TASK DATA:
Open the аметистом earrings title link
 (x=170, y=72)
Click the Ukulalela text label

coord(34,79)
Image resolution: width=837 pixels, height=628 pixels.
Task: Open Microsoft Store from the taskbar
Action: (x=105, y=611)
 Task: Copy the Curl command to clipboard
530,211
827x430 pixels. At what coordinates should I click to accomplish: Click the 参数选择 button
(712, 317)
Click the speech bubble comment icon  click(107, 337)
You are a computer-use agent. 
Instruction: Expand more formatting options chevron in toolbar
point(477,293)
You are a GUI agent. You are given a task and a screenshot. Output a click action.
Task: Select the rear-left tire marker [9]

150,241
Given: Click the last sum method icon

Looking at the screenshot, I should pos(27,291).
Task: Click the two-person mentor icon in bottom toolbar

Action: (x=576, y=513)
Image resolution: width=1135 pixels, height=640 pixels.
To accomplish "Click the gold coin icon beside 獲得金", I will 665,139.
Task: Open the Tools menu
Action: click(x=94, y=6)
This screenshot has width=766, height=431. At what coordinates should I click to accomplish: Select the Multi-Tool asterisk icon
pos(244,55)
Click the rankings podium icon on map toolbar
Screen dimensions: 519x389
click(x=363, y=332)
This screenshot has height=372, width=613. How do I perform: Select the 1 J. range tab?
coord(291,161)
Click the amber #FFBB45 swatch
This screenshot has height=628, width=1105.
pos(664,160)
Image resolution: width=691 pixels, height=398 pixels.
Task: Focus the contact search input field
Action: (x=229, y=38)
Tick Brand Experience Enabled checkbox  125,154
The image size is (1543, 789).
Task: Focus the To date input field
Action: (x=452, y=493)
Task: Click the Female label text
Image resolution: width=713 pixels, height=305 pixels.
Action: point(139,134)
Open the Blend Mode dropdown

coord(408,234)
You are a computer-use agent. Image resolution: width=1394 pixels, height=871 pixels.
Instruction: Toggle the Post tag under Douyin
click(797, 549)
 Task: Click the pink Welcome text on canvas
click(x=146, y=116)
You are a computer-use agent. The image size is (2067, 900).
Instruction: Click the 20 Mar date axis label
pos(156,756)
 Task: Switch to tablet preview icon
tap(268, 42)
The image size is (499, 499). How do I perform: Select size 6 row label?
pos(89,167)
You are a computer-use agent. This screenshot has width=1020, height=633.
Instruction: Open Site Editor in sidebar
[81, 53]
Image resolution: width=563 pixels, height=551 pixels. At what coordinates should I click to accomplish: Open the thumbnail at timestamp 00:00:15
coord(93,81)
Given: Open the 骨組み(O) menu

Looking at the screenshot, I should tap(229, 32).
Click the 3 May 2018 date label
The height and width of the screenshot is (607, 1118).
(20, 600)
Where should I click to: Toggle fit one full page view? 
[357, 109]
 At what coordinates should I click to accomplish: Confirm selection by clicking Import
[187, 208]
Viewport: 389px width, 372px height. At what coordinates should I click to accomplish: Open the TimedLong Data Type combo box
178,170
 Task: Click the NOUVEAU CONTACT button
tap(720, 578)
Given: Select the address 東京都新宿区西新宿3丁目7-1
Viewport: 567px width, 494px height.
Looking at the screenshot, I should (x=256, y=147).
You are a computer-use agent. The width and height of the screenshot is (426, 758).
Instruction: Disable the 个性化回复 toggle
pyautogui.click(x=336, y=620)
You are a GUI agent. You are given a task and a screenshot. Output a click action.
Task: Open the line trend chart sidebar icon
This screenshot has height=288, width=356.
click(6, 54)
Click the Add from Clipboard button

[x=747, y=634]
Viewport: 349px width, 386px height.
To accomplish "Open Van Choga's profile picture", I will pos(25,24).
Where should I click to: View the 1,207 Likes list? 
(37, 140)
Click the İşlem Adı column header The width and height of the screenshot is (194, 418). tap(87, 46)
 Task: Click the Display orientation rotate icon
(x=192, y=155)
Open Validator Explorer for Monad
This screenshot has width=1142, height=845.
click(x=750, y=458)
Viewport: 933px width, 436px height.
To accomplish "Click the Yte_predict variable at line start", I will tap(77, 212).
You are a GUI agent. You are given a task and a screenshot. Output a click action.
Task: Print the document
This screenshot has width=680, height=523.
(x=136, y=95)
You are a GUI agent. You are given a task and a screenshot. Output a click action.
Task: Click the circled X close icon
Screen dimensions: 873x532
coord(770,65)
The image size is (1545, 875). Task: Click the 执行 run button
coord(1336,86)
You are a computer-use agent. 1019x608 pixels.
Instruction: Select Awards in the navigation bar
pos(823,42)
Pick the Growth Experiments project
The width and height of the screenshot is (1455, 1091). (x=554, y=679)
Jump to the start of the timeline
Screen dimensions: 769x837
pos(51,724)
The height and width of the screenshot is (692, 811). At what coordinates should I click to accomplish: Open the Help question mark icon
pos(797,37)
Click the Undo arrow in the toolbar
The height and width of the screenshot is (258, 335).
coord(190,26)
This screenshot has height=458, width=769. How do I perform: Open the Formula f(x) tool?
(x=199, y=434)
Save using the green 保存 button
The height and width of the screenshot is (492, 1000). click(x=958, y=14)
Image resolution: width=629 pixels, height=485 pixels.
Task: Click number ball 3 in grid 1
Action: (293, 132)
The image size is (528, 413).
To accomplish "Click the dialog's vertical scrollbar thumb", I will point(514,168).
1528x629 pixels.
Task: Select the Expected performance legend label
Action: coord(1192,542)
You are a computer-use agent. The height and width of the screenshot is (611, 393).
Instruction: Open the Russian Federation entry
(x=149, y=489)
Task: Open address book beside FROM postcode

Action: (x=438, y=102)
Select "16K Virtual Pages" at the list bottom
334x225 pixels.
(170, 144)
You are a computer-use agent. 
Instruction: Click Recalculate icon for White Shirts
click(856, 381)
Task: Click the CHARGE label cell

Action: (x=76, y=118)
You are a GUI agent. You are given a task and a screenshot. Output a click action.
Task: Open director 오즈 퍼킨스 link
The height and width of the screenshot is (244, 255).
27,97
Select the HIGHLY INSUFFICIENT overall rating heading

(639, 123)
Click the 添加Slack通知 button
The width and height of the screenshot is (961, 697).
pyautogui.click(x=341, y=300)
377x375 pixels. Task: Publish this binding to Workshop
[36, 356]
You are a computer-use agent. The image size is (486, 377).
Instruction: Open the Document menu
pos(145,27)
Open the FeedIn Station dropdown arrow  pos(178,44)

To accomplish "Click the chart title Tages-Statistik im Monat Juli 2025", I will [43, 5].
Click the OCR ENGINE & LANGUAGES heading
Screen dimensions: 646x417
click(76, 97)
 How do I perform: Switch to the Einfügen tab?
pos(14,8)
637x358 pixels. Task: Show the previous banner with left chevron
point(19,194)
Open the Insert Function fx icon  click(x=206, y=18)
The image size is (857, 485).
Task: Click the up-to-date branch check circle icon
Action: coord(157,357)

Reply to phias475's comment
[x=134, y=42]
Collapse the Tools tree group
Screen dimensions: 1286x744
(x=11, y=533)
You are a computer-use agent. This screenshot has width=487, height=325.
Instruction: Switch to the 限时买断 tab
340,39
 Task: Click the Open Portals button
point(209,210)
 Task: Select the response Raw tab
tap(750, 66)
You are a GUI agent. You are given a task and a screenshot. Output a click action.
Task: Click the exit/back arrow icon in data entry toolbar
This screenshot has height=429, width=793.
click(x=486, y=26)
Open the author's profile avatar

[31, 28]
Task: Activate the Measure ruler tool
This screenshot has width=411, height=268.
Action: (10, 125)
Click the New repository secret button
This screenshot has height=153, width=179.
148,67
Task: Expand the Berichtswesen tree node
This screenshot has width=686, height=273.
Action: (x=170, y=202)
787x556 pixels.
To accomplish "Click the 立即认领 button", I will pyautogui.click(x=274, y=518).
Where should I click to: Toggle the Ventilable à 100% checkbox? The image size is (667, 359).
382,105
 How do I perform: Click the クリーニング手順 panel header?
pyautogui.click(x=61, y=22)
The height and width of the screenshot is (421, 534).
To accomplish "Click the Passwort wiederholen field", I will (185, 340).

EXERCISE INSTRUCTIONS: Reproduce exactly every line between the line with "This screenshot has width=686, height=273." and the last line of the records above, both included.

WRITTEN REPLY:
This screenshot has width=686, height=273.
Action: (x=170, y=202)
787x556 pixels.
To accomplish "Click the 立即认领 button", I will pyautogui.click(x=274, y=518).
Where should I click to: Toggle the Ventilable à 100% checkbox? The image size is (667, 359).
382,105
 How do I perform: Click the クリーニング手順 panel header?
pyautogui.click(x=61, y=22)
The height and width of the screenshot is (421, 534).
To accomplish "Click the Passwort wiederholen field", I will (185, 340).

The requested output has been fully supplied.